Oregon Health & Science University, Portland Shriners Hospital for Children,
Portland, OR, United States

 

For the last decade, attention has been focused on abnormally activated TGFβ signaling as a major contributor to disease in Marfan syndrome and related disorders. The current clinical trial of losartan is based on findings that losartan can inhibit TGFβ signaling. However, new findings clearly show that TGFβ action in the progression of aortic aneurysm and dissection is much more complicated than previously appreciated. This new appreciation will influence both the interpretation of results from the current clinical trial of losartan and the launch of new directions for research.

New unpublished results from our laboratory indicate that other signaling pathways are abnormally activated during the progression of aortic aneurysm in mouse models of Marfan syndrome. We show that these novel signaling pathways are at work alongside the activated TGFβ signaling pathway known to contribute to Marfan syndrome. Therefore, we propose that the novel pathways may collaborate with TGFβ pathways to produce aortic aneurysm and dissection.

We propose that a form of the fibrillin-1 molecule, made available through diseasecausing processes, can bind to Notch receptors and cause abnormal activation of Notch signaling. We propose to use inhibitors of Notch signaling to determine if we can ameliorate aortic disease in our mouse models of Marfan syndrome. We will use a drug that is commonly used to inhibit Notch signaling and that has been used in mice. We will also use a genetic approach to reduce Notch signaling. Finally, we will perform cell culture studies in order to decipher the mechanisms responsible for the disease-causing induction of Notch signaling.
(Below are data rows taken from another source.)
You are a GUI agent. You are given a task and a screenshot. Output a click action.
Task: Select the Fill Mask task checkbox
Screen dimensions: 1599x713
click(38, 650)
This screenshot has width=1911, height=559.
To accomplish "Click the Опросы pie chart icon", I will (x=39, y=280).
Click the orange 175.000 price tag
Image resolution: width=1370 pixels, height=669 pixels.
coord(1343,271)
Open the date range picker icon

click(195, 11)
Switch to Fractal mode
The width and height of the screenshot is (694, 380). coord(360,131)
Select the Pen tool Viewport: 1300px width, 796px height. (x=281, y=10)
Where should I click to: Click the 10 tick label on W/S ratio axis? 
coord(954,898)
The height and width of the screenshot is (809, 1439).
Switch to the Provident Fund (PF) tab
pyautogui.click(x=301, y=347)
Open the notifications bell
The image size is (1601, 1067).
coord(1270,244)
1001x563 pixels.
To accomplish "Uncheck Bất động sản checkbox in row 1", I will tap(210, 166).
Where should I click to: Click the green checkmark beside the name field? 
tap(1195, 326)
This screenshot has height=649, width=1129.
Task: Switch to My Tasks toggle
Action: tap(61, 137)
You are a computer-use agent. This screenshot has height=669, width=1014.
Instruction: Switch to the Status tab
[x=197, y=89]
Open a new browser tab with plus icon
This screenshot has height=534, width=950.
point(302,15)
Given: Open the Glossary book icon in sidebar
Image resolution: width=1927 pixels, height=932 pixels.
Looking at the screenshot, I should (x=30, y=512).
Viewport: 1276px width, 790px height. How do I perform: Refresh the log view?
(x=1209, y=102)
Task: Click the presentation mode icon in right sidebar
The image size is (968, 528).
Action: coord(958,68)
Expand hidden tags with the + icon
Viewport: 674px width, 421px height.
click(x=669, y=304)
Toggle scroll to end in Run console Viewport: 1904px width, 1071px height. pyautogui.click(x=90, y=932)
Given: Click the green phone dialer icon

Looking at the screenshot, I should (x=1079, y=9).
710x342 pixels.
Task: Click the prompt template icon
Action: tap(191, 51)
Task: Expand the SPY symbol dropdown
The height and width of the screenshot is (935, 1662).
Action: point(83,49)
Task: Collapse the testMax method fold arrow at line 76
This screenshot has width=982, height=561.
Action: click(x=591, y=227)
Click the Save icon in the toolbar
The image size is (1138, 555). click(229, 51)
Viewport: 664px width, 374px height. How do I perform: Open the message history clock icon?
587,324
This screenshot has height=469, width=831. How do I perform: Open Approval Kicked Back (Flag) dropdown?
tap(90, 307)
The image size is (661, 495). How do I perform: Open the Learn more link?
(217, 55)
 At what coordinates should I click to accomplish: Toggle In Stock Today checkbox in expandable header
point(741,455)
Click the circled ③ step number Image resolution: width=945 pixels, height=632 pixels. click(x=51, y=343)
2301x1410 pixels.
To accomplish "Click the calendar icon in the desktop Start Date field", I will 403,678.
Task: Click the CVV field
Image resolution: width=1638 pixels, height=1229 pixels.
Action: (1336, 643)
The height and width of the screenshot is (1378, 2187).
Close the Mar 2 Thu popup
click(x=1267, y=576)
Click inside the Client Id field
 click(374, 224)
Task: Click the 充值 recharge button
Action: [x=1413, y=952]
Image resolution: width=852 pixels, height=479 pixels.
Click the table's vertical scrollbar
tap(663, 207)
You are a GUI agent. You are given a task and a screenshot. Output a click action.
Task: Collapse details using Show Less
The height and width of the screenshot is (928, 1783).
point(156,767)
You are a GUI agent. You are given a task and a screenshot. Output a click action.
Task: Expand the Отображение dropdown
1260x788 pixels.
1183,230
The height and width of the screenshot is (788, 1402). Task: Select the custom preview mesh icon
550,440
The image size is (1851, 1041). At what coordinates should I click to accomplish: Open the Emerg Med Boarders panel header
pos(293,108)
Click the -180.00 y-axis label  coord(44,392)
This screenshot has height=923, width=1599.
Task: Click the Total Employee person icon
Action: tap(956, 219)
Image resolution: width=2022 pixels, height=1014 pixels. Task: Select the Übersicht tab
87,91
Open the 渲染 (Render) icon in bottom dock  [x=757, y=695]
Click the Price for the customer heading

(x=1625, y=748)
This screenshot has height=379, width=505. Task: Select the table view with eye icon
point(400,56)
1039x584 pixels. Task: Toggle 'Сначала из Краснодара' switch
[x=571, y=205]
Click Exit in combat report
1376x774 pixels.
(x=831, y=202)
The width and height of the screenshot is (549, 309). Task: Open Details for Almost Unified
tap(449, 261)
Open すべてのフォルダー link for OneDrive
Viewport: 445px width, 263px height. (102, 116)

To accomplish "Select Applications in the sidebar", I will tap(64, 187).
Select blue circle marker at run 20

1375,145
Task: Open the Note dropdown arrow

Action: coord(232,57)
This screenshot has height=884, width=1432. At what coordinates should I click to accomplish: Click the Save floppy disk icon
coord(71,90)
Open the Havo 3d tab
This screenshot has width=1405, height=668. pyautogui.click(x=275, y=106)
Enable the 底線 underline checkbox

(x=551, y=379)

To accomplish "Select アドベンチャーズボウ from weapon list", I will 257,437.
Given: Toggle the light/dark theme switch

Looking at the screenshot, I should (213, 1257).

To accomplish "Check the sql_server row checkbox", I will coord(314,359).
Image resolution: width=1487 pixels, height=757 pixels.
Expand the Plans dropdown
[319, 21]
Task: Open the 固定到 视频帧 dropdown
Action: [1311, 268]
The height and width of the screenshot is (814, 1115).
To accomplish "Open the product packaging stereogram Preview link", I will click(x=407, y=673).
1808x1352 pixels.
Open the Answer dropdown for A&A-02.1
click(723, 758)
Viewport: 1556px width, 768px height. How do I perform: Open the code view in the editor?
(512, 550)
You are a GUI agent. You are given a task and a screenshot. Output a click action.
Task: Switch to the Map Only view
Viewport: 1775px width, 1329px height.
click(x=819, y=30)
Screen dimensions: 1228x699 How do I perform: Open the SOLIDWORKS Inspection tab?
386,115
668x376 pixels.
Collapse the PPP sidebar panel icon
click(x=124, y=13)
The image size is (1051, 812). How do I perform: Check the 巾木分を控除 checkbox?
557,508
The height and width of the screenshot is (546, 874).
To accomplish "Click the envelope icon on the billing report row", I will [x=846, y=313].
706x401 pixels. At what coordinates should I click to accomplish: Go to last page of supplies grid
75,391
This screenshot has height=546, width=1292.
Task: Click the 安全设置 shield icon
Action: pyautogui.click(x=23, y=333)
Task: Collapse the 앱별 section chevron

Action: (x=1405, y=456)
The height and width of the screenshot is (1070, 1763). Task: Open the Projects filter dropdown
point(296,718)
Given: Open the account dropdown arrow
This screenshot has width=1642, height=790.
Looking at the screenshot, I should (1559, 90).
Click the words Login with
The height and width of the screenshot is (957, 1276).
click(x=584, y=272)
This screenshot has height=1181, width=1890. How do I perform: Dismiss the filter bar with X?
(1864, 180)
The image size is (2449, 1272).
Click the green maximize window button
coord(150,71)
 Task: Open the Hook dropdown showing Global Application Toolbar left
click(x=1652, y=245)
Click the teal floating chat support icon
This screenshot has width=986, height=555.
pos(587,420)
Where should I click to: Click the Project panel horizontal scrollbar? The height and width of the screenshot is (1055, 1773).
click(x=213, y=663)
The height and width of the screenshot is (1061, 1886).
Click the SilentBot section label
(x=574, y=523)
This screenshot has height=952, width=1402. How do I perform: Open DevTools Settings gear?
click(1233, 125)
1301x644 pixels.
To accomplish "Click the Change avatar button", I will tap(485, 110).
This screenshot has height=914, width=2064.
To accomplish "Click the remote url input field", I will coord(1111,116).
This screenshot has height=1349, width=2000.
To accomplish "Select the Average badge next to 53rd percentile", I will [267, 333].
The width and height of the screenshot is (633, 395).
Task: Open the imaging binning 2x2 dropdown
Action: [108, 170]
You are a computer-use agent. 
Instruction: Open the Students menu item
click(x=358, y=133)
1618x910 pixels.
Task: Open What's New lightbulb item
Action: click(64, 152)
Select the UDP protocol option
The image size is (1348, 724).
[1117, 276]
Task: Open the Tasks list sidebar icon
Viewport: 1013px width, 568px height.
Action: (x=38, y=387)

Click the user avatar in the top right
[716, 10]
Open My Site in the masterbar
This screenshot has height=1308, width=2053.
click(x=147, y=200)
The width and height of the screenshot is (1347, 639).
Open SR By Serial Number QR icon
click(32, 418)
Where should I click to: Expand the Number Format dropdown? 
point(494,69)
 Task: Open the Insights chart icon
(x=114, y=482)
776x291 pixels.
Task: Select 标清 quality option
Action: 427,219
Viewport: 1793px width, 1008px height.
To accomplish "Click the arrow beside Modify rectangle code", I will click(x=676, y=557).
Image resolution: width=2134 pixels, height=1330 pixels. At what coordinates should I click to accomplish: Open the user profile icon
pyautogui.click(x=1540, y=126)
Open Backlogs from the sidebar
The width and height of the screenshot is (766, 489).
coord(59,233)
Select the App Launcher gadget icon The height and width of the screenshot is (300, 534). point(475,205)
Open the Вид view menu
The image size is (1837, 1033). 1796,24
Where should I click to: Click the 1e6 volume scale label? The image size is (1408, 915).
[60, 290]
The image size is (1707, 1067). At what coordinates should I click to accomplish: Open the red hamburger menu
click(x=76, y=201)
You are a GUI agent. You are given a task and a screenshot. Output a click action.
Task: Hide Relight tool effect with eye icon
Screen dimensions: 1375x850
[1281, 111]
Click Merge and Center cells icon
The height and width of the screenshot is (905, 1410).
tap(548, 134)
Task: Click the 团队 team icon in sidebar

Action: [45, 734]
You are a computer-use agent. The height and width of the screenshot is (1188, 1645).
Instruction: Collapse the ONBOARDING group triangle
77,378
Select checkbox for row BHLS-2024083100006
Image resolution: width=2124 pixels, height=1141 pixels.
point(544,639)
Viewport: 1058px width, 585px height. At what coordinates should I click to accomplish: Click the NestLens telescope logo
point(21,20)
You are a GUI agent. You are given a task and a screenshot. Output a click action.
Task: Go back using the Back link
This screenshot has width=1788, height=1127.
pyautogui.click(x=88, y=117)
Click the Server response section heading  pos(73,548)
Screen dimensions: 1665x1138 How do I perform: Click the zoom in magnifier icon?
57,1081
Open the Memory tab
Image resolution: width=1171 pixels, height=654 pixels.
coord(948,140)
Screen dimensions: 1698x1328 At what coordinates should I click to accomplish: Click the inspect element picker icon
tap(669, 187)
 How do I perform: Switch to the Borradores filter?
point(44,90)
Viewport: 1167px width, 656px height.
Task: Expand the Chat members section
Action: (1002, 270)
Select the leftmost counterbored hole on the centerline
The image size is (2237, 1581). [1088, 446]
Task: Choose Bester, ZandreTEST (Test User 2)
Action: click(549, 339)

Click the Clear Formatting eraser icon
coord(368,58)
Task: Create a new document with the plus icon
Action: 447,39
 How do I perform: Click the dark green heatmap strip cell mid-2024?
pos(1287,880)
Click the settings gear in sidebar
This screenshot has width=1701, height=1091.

If our investigations are successful, we hope that the Notch signaling pathway will offer a new way to intervene in aortic disease in the Marfan syndrome. It may be that our results will indicate that a dual trial of TGFβ and Notch inhibitors is warranted. There are many new drugs that are being developed that can target the Notch signaling pathway, so if Notch signaling plays an important role in Marfan syndrome, new drugs can be expected for future trials.